課題 A -
不登校の受験対策について書かれた本文のうち、「去年の秋、私は一人の生徒さん」で始まり「不安、焦りもあるようでした。」で終わる部分を、「親御さん」を「保護者の方」に置き換えて書き直してください。

表示された本文 -
=====

プロ家庭教師コラム

不登校
不登校の受験対策

去年の秋、私は一人の生徒さんを担当することになりました。当時中学3年生だった彼は中2の夏休み明けから約1年間、不登校の状態でした。友人関係でのトラブルが原因だったようです。受験までわずか半年しか時間が残されておらず、親御さんも相当焦っていらっしゃいました。生徒さん本人も、中学では充実した生活をおくることができなかったので、なんとか自分に合う高校、信頼できる友人を作って、高校生活を充実させたい、だから限られた受験までの時間、勉強を頑張る、と意気込みたっぷりでした。勿論、今まで全く勉強をしてこなかったので本当に今からで間に合うのかという不安、焦りもあるようでした。

そんな状況の生徒さんに私が最初に言ったことは、まず部屋の整理をすることでした。

不登校で、なおかつ部屋に引きこもりがちになっていたせいか、部屋全体がかなり荒れていたということが第一にあるのですが、そもそも部屋の整理をすることは、不登校児に限らず、どんな生徒さんに対しても実はとても重要なことなのです。

=====

与えられたデータ -
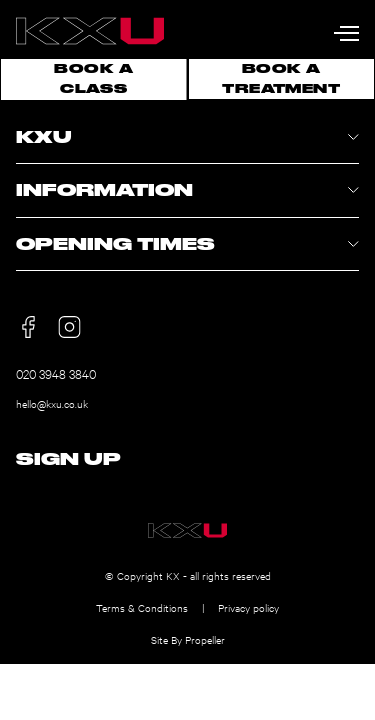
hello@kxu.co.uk (52, 403)
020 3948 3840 (56, 373)
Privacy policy (248, 607)
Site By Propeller (188, 639)
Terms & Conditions (142, 607)
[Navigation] (346, 28)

=====

課題 B -
記録のうち、「Site By Propeller (188, 639)」を含む行から始まり記録の最後の行で終わる部分を、一字も変えずにそのまま書き写すこと。

完全な解答 A -
去年の秋、私は一人の生徒さんを担当することになりました。当時中学3年生だった彼は中2の夏休み明けから約1年間、不登校の状態でした。友人関係でのトラブルが原因だったようです。受験までわずか半年しか時間が残されておらず、保護者の方も相当焦っていらっしゃいました。生徒さん本人も、中学では充実した生活をおくることができなかったので、なんとか自分に合う高校、信頼できる友人を作って、高校生活を充実させたい、だから限られた受験までの時間、勉強を頑張る、と意気込みたっぷりでした。勿論、今まで全く勉強をしてこなかったので本当に今からで間に合うのかという不安、焦りもあるようでした。

完全な解答 B -
Site By Propeller (188, 639)
Terms & Conditions (142, 607)
[Navigation] (346, 28)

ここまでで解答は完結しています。